§ **WORK TASK**
Please output the data exactly, minus pictures.

= Beginning of Section =

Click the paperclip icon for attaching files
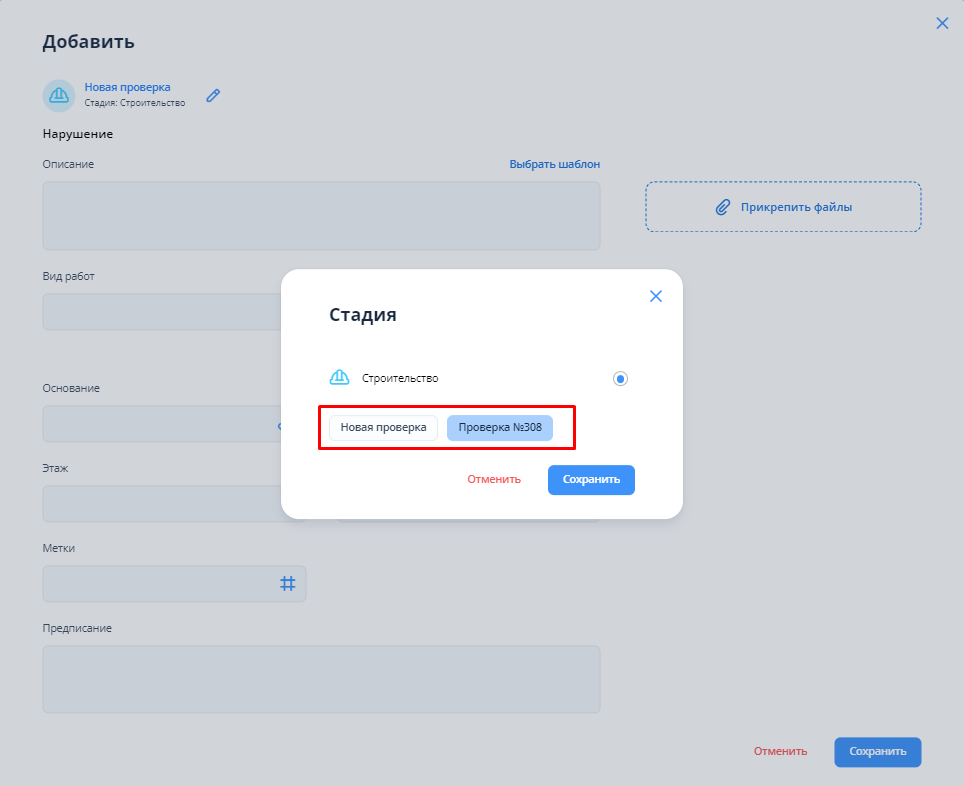Image resolution: width=964 pixels, height=786 pixels. (722, 207)
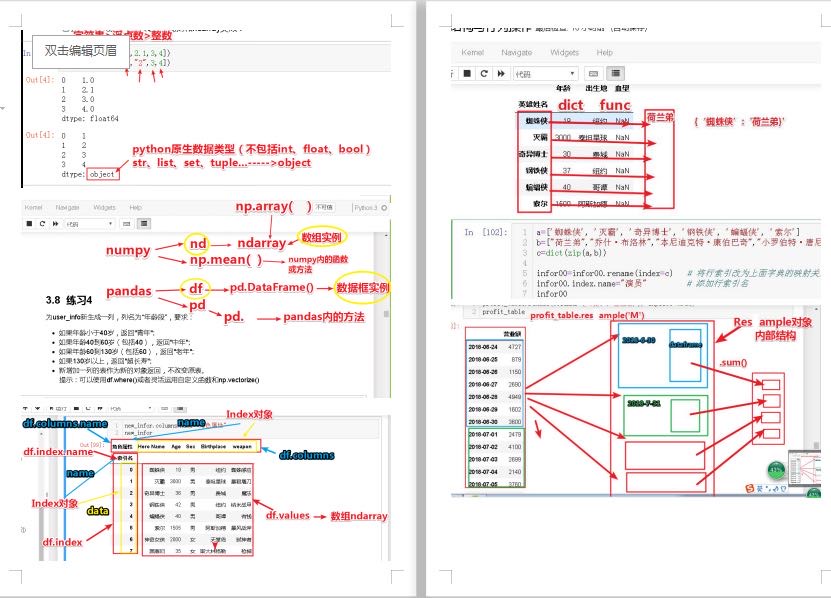Click the stop icon in the left middle notebook
Screen dimensions: 831x598
pos(31,224)
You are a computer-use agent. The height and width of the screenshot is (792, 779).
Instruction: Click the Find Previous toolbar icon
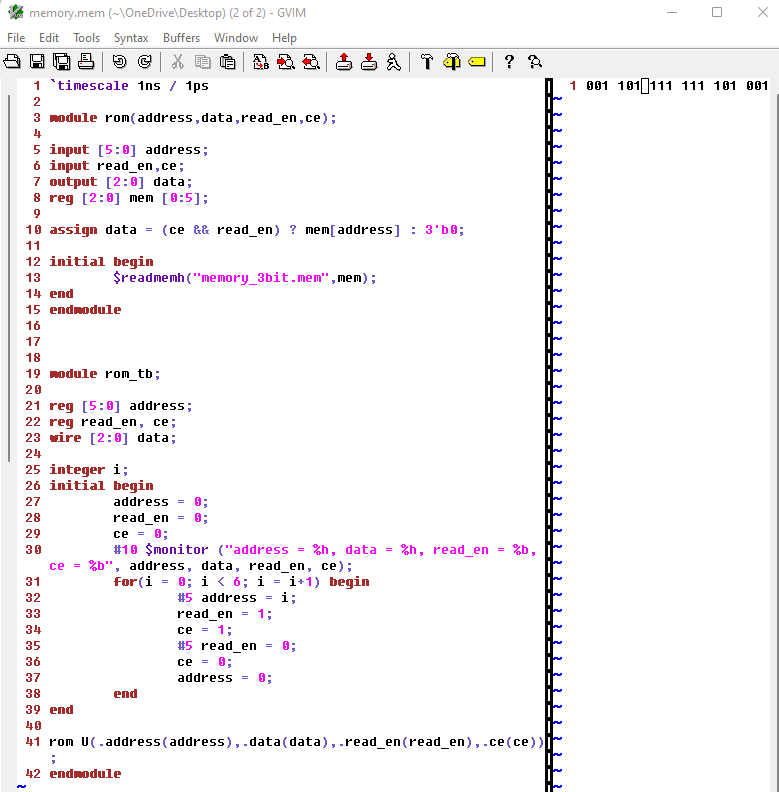click(x=310, y=62)
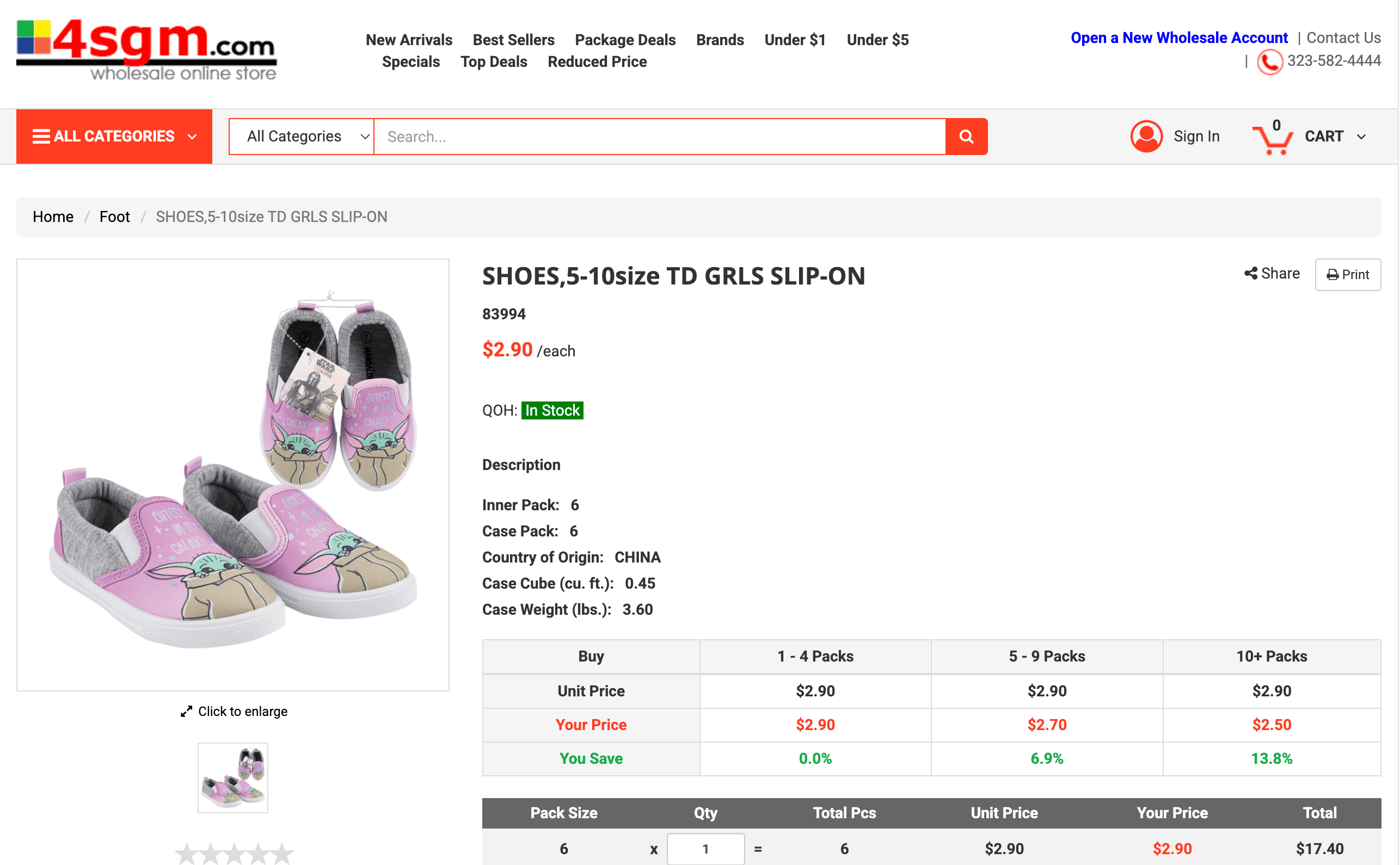Screen dimensions: 1400x865
Task: Click the star rating below thumbnail
Action: [234, 854]
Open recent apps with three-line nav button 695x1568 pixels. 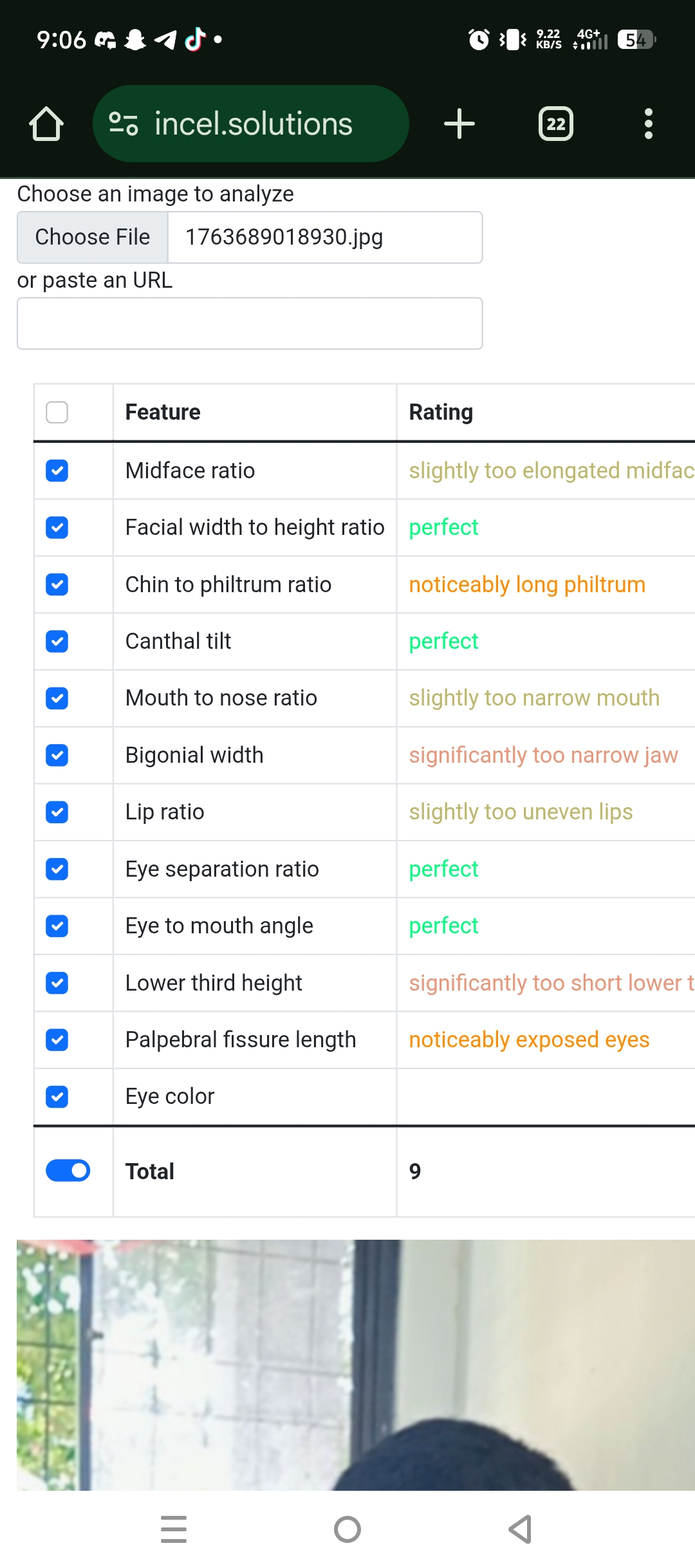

= End of Section =

§ **FINAL ANSWER**
Click the paperclip icon for attaching files
Image resolution: width=964 pixels, height=786 pixels. (722, 207)
Click the stop icon in the left middle notebook
Screen dimensions: 831x598
pos(31,224)
You are a computer-use agent. The height and width of the screenshot is (792, 779).
Instruction: Click the Find Previous toolbar icon
click(x=310, y=62)
Screen dimensions: 1400x865
Task: Click the star rating below thumbnail
Action: [234, 854]
Open recent apps with three-line nav button 695x1568 pixels. 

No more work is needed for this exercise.